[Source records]
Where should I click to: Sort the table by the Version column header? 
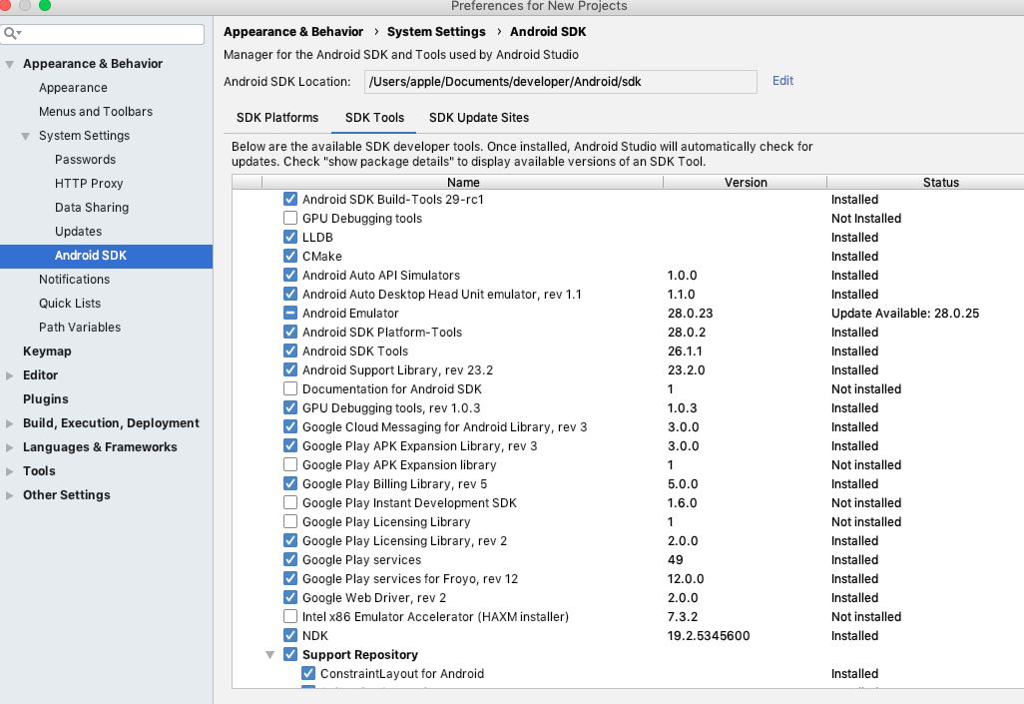click(x=746, y=183)
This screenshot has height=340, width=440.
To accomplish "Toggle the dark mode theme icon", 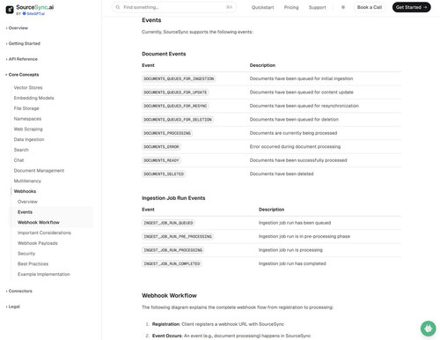I will [343, 7].
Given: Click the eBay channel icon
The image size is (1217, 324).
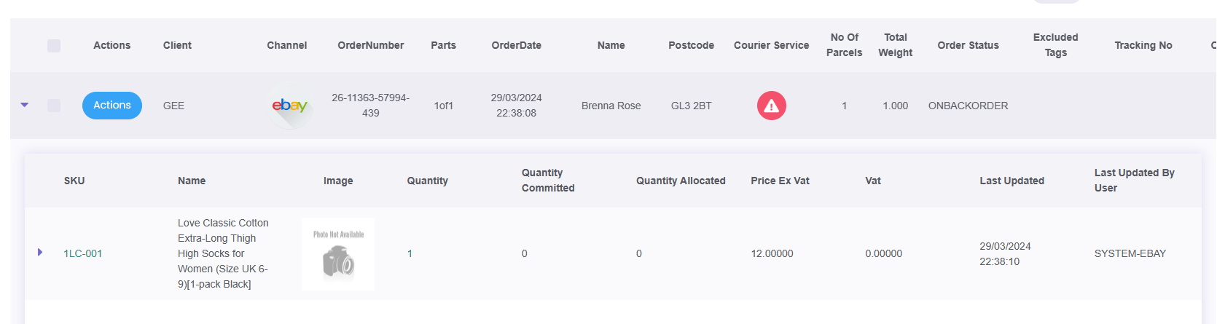Looking at the screenshot, I should pyautogui.click(x=290, y=106).
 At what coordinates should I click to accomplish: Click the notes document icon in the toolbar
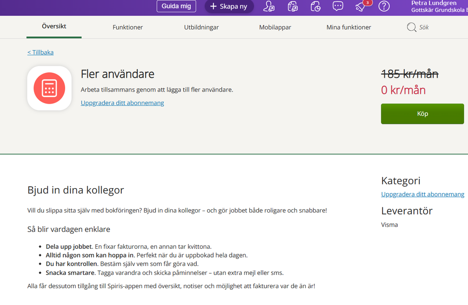pos(292,6)
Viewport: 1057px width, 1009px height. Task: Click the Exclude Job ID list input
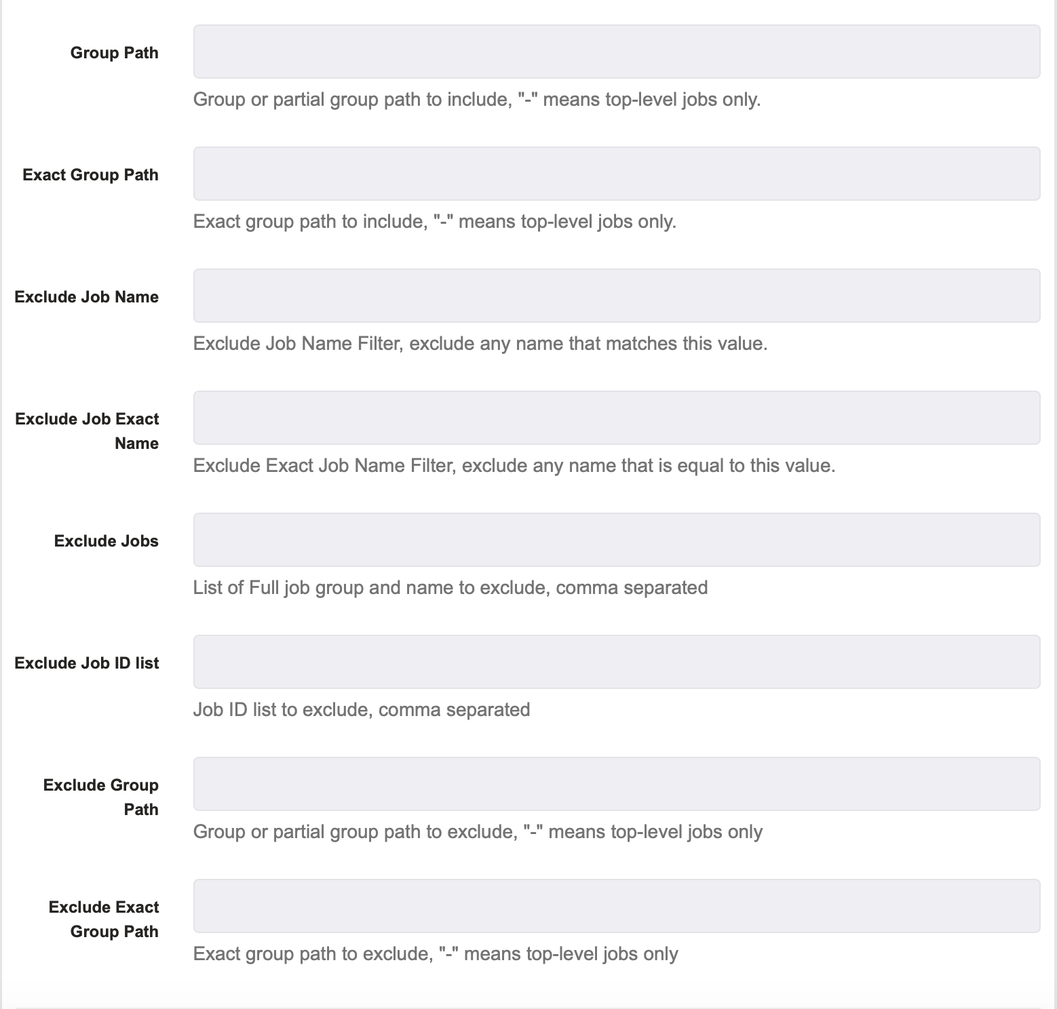(617, 662)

:: Problem details ::
An exact copy is needed of every line from the one holding "Viewport: 1057px width, 1009px" to the end of the entries above, both ends kept and each picture dropped.

:: Exercise answer ::
Viewport: 1057px width, 1009px height. Task: Click the Exclude Job ID list input
(617, 662)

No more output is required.